Friday, September 30, 2016

The Coming Storm

Fall is so not here yet. Most times as I lament about the never-ending Florida heat when I leave my air conditioned house, I never think about anywhere else. I move along my day. Today is different. While it is still hot, the weather is gorgeous. The sun is out, the sky is blue, and work proceeds as normal. Things are not like this everywhere in the world. Today in Haiti, people are bracing for the worst. Hurricane Matthew, a category 5 storm, will be barreling through their towns and homes by the time this blog posts. They have been decimated by storms and an earthquake over the past few years and here comes one more. As I sit looking outside at the beautiful Florida day, I can’t help but think, and pray, and lament for those who look out their window and fear fills their soul. And as a Christian, I know I must do more. We are called to go, and serve, to pray, to provide financial, physical and spiritual help to those who are consumed within the raging storm. And for those who stand broken afterwards. So please join with me in prayer, and come back to this blog for ways that you can help. Our Haitian and Jamaican brothers and sisters need us. May we go where He has called us.

Rev. Michelle

Thursday, September 15, 2016

Got Heaven?

One of the frequent questions that pastors get asked is this:  “Pastor, Can I know if I’ll go to heaven?”

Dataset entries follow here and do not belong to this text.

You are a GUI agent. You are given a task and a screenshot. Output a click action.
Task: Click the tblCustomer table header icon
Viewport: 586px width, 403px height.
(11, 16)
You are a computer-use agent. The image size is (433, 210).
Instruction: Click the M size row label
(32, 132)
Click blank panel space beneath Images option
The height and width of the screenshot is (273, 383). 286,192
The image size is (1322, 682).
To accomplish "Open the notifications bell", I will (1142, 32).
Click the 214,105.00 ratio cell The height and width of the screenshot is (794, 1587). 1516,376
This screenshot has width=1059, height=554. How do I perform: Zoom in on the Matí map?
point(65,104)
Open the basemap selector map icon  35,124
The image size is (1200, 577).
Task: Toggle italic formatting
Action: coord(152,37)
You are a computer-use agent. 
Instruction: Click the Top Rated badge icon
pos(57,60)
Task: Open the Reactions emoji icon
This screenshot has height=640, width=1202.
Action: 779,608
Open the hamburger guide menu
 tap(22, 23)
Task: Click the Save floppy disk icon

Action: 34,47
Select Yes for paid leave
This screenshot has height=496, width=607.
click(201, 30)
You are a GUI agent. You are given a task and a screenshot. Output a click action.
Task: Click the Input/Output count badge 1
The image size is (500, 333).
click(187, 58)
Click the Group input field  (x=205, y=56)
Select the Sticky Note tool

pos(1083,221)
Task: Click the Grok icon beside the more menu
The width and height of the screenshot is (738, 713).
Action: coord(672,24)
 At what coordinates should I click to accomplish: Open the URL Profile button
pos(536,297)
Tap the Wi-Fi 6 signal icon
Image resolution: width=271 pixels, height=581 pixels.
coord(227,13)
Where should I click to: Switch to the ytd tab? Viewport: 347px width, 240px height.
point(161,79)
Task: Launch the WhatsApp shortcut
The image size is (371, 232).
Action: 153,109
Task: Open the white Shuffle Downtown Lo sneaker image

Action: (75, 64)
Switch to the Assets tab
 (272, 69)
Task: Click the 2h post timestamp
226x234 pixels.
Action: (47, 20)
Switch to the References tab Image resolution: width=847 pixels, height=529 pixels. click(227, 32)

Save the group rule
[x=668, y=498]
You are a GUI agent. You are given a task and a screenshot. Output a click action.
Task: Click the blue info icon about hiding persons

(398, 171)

Allow me to be clear; Yes.  You can know if you are going to live eternally with God in heaven.  I would add, that the only person you can definitively answer this question for – is yourself.

The mayor of New York, Michael Bloomberg was interviewed not long ago.  At the time he sat down for the interview, it was a few days before his 50th college reunion. His mortality has started dawning on him, at age 72 because he noticed how many of his former classmates had shown up on the “in memoriam” pages of the school newsletter rather than with an RSVP.

It became clear, however, that  he has little doubt about his salvation prospects. Pointing to his crusading work on gun safety, obesity and smoking cessation, he said: “I am telling you if there is a God, when I get to heaven I’m not stopping to be interviewed. I am heading straight in. I have earned my place in heaven. It’s not even close.”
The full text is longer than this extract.